Ahlers AG: Forecast for the full year 2015/16 has been met

growing sales with established business and markedly increased earnings at all levels

(lifePR) ( Herford, )

Established business posts adjusted revenue growth of 1.6 percent, decreased total group revenues due to discontinued activities
At EUR 2.5 million (previous year: EUR 1.4 million), consolidated net income exceeds prior year level by 79 percent
Balance sheet structure remains solid as reflected in equity ratio of 57 percent
Increasing continued business and stable to slightly increasing consolidated net income expected in FY 2016/17

Growing business with Baldessarini, Pierre Cardin and Pioneer, Group sales revenues decline because of discontinued activities

Sales revenues of the established business, amongst others with the Baldessarini, Pierre Cardin and Pioneer Authentic Jeans brands increased by 1.6 percent or EUR 3.6 million from EUR 228.7 million to EUR 232.3 million. Apart from the positive trend of the continued activities, Group revenues were influenced by two special effects. Due to the discontinued business activity of Gin Tonic and the discontinuation of business with the last remaining large private label customer, sales revenues declined by EUR 7.7 million as had been expected. As a result, total sales revenues in the fiscal year 2015/16 declined by a total of EUR 4.1 million or 1.7 percent to EUR 237.8 million (previous year: EUR 241.9 million) in spite of the growing continued activities.

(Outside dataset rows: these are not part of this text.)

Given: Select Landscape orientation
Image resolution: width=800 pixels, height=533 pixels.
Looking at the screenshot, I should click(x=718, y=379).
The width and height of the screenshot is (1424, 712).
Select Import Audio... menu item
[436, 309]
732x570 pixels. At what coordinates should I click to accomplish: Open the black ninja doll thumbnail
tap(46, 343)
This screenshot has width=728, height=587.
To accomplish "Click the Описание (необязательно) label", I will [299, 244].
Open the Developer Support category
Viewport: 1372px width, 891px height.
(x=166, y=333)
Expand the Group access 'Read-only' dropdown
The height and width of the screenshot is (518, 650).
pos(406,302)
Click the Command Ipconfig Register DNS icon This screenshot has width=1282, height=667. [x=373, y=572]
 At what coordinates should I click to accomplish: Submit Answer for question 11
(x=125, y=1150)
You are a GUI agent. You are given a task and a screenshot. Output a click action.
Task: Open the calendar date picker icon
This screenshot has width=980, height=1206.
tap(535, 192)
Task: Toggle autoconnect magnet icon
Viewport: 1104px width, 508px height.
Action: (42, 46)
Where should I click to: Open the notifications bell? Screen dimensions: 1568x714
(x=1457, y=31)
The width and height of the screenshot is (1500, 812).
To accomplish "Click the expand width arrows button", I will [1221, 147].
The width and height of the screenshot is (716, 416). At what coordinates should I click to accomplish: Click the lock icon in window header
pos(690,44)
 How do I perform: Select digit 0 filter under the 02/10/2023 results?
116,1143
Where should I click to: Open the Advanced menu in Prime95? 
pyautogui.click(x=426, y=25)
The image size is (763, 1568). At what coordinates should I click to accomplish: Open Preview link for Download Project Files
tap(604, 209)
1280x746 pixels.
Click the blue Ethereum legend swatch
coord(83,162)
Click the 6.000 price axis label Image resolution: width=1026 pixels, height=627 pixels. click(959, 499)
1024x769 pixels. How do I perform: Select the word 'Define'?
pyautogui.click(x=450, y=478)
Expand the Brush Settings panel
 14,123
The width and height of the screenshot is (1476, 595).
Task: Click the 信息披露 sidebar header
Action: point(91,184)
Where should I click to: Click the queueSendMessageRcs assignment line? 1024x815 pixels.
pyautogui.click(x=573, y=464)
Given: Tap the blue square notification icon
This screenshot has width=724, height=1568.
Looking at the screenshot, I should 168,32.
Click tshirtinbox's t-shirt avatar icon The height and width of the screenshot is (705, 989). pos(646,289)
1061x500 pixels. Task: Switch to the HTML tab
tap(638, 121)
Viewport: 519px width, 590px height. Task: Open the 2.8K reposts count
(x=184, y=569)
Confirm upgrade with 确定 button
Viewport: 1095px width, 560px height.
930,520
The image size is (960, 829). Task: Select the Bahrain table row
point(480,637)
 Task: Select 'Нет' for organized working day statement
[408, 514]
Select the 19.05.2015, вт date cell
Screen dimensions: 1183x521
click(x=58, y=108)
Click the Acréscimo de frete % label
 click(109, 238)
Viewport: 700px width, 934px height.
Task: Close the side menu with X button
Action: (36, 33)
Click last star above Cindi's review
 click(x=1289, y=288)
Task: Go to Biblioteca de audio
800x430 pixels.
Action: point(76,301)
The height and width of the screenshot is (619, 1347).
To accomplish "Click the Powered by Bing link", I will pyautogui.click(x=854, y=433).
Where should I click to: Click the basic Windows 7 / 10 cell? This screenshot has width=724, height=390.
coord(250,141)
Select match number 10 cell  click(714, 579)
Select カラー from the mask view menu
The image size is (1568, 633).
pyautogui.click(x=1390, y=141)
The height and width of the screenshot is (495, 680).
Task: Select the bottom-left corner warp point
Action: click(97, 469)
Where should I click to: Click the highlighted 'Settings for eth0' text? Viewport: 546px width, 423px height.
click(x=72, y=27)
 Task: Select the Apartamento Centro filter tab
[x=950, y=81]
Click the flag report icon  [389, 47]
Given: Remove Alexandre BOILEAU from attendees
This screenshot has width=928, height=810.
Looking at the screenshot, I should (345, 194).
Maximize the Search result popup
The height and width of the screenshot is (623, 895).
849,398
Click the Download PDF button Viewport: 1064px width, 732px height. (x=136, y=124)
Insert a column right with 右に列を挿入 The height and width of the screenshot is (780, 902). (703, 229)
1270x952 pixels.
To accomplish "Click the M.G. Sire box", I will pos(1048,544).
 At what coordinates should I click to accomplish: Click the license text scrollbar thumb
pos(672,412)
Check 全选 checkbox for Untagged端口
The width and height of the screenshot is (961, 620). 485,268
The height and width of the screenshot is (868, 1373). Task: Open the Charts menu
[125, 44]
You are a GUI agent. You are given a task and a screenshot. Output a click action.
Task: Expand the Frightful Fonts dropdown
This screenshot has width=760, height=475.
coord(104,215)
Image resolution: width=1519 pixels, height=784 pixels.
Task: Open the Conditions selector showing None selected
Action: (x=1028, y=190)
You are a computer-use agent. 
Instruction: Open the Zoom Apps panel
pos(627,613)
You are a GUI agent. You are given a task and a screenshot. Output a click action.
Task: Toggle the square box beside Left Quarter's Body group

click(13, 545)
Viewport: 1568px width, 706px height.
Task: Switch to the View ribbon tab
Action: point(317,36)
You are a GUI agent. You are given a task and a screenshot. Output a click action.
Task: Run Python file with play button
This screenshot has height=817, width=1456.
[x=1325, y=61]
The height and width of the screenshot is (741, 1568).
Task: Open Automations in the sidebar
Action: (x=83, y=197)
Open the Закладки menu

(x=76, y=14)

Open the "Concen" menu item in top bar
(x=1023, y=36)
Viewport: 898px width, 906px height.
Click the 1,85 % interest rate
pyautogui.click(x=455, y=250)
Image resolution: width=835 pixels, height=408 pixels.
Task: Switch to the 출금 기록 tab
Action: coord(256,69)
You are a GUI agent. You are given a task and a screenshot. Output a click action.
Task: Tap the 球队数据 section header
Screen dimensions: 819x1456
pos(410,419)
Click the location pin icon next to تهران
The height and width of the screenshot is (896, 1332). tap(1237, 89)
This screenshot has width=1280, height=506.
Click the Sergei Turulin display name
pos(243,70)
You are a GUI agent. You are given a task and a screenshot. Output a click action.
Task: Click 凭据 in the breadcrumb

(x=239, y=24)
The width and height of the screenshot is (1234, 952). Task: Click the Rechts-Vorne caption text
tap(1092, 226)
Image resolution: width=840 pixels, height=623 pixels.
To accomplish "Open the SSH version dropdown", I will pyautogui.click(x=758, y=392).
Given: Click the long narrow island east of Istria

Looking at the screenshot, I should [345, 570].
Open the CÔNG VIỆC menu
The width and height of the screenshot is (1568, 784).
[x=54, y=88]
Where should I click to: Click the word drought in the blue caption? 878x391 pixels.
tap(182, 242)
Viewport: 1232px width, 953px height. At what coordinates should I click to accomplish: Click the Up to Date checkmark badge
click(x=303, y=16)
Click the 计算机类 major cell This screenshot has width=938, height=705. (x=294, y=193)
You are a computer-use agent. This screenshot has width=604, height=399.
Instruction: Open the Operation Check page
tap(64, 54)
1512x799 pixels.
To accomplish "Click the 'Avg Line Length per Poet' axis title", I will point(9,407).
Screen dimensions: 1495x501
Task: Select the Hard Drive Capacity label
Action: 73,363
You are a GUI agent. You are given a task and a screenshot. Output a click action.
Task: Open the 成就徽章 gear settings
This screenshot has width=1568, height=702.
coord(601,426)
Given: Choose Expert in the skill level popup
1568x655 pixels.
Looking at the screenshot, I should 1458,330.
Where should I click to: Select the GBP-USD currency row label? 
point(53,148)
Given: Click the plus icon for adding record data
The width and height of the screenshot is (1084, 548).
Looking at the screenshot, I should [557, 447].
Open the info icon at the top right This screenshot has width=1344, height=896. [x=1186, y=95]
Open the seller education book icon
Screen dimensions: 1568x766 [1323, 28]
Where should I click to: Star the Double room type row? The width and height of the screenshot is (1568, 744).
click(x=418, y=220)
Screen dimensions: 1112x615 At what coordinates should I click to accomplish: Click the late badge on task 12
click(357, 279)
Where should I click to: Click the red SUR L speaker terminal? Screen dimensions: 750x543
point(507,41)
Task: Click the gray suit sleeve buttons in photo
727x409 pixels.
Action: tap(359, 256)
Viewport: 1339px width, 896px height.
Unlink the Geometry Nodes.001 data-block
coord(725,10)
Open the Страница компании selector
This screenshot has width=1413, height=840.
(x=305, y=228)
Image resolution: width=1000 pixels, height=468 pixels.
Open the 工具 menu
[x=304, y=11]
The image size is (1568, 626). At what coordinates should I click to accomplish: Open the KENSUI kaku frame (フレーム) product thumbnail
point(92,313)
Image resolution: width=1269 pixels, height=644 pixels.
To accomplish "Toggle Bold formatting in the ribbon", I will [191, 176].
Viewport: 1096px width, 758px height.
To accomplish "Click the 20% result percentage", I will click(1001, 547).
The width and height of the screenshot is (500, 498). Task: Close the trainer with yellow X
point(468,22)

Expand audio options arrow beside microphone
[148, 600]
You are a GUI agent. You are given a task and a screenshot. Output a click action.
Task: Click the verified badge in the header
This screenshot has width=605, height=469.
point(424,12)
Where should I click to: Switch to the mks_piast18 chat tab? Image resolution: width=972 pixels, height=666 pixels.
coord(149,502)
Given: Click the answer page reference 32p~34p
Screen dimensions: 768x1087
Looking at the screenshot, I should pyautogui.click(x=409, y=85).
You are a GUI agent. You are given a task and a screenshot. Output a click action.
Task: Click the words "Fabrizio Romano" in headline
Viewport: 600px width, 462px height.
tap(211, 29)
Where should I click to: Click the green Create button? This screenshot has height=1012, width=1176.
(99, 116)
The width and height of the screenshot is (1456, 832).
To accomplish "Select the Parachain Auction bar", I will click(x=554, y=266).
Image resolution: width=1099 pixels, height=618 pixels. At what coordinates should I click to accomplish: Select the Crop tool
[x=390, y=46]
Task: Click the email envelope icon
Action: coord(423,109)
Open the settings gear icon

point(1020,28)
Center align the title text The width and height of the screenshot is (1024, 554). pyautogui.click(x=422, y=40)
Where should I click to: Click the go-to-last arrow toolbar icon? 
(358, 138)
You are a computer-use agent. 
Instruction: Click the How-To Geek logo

Own Retail and eCommerce revenues up

Our own Retail segment increased its sales revenues by a 5.3 percent in the past fiscal year and accounted for 12.7 percent of total revenues, up from 11.8 percent in the previous year. In spite of the downward market trend, like-for-like sales also rose by a moderate 0.5 percent. In the fiscal year 2015/16, e-commerce revenues increased by an impressive 16 percent. This increase was driven both by the new Pierre Cardin e-stores, the newly launched e-shops of Baldessarini and Otto Kern, our own Pionier Workwear e-store and by the revenues generated on online marketplaces.

Group earnings up 79 percent on the previous year

The cost-cutting measures initiated in the previous year sent earnings rising sharply in the reporting period. As a result and because of lower extraordinary expenses, Group earnings after taxes increased by 79 percent from EUR 1.4 million to EUR 2.5 million. Ahlers’ EBIT after special effects also picked up by 67 percent or EUR 1.6 million from EUR 2.4 million to EUR 4.0 million.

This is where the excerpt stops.